Morimoto is a first-generation student and scholar from Japan. His scholarly work addresses the planetary impacts of our past and present engagements with nuclear things. Regionally centered on Japan, Morimoto’s research creates spaces, languages, and archives through which to think about nuclear things, along with other not immediately sensible contaminants, as part of what it means to live in the late industrial and postfallout era. He grounds his work in a range of theoretical frameworks—including semiotic anthropology, anthropology of disaster, environmental anthropology, anthropology and the recent history of Japan, anthropology of science and technology, and digital humanities. Morimoto mobilizes them to explore the uses and applications of technologies in social processes whereby certain sensory-cognitive experiences are (im)materialized and to grapple with the techno-sensory politics that emerge in discourses concerning invisible things. His scholarship addresses the experiences of lay public to read situated perspectives against the archive of what has been rendered perceptible.
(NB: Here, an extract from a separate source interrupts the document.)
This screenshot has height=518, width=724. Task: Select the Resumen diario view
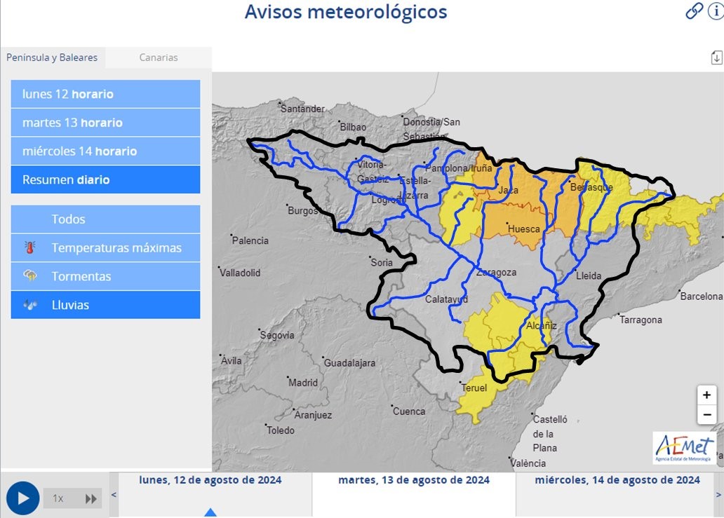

Morimoto completed his first book project, titled Nuclear Ghost: Atomic Livelihoods in Fukushima’s Gray Zone (forthcoming in June 2023 from University of California Press). This book integrates environmental anthropology, recent Japanese history, and science and technology studies to understand the uses and applications of technologies in social processes whereby certain sensory-cognitive experiences are (im)materialized. Morimoto uses the local term “nuclear ghost” to analyze the struggles of representing and experiencing low-dose radiation exposure in coastal Fukushima, where individual, social, political, and scientific determinations of the threshold of exposure are often inconsistent. Against the state’s reliance on technoscientific measurements to regiment what it means to be exposed, his ethnography explores local experiences of radiation exposure, as well as situated ways of knowing and living with nuclear things in people’s shifting relationships with contaminated others such as wildlife, lands, and ancestors.
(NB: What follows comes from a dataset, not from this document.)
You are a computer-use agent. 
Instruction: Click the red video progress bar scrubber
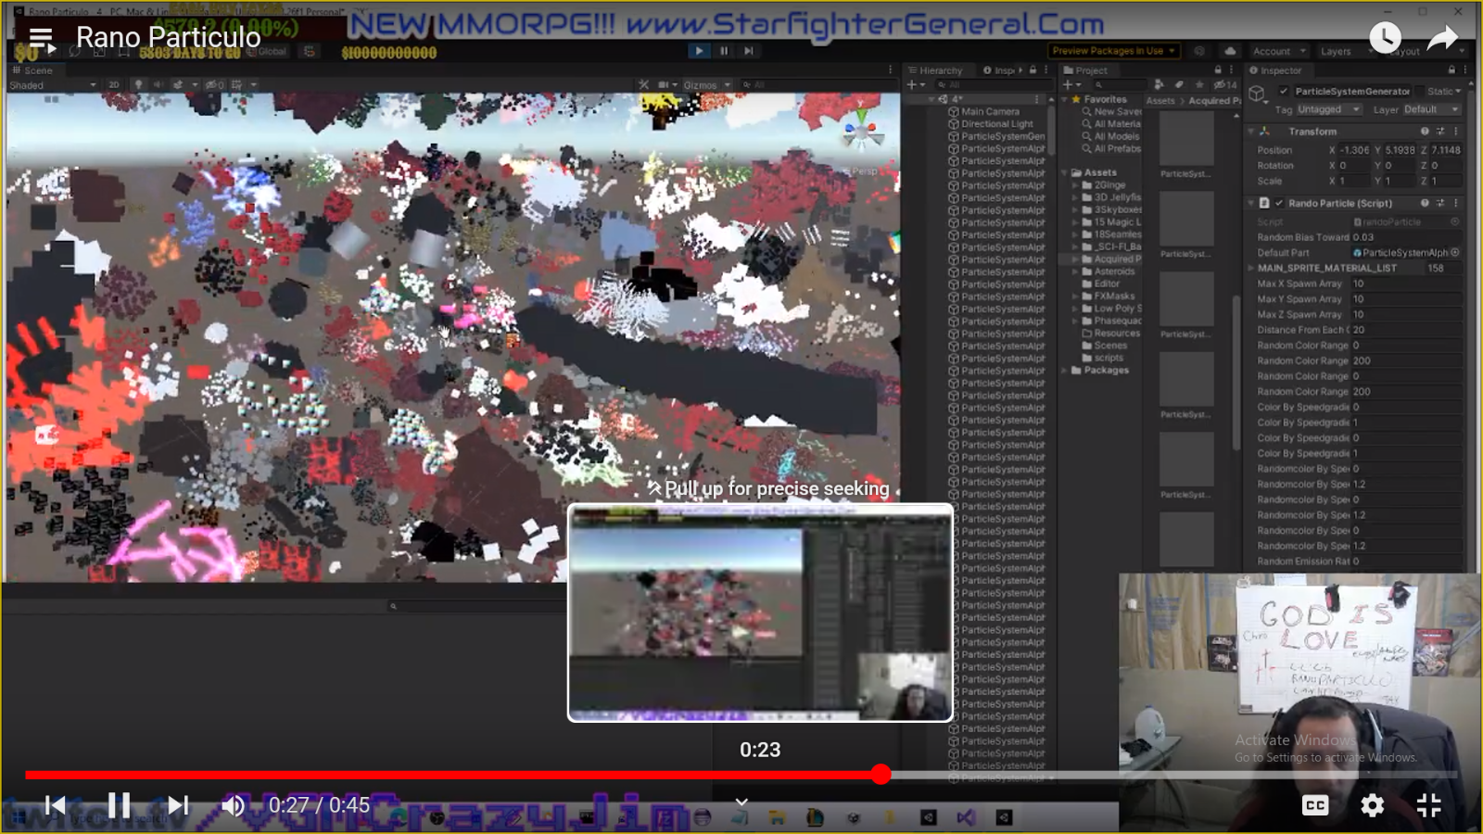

Morimoto’s second project focuses on the U.S.-Japan collaborations on building a society enriched by science and technology. He examines the development of remote technologies (robots) in coastal Fukushima to address two urgent issues in Japan and beyond: decommissioning aging nuclear reactors and the aging population. The research explores the following questions: How does the development of agile robots influence the risk calculation of nuclear energy at the policy level and the public perception of its risk? What technologies developed for nuclear decommissioning will become critical for budling a more resilient and more inclusive society? What dual uses (military vs. civilian) emerge from the U.S.-Japan collaborations?
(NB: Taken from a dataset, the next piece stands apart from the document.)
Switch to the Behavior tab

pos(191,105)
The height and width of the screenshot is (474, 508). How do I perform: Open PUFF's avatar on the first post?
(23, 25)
Since 2020, Morimoto facilitates an undergraduate-led project, Nuclear Princeton, which highlights the underacknowledged impacts of Princeton’s nuclear science and engineering on Native lands, communities, and beyond. Nuclear Princeton produced a short animation, Titration, in 2022, which is currently being featured in multiple film festivals in countries such as France, Turkey, and the U.S. During 2022-24, the Nuclear Princeton team will work on a project, Atoms for Memory: Inter-Institutional Storytelling of Nuclear Science at Princeton, funded by the New Ideas in Social Sciences Innovation Fund Initiative by the Office of the Dean for Research.

Morimoto is an executive community member of Princeton Global Japan Lab and a 2022-24 cohort member of the U.S-Japan Network for the Future at the Maureen and Mike Mansfield Foundation. 

Before joining Anthropology, Morimoto was a Postdoctoral Fellow at the Reischauer Institute of Japan Studies at Harvard University, where he also served as the project manager of the Japan Disaster Digital Archive (jdarchive.org).


Selected Publications

A Wild Boar Chase: Ecology of Harm and Half-life Politics of Nuclear Things in Coastal Fukushima.” Cultural Anthropology, Vol 37, no 1: 69-98. 2022  

Home Otherwise: Living Archives and Half-Life Politics in Coastal Fukushima." Colloquy: Cultural Anthropology, Vol 36, no. 4: 573-579. 2021

Commentary: Ethnographic Lettering: “Pursed Lips: A Call to Suspend Damage in the Age of Decommissioning." Critical Asian Studies, March 22, 2021.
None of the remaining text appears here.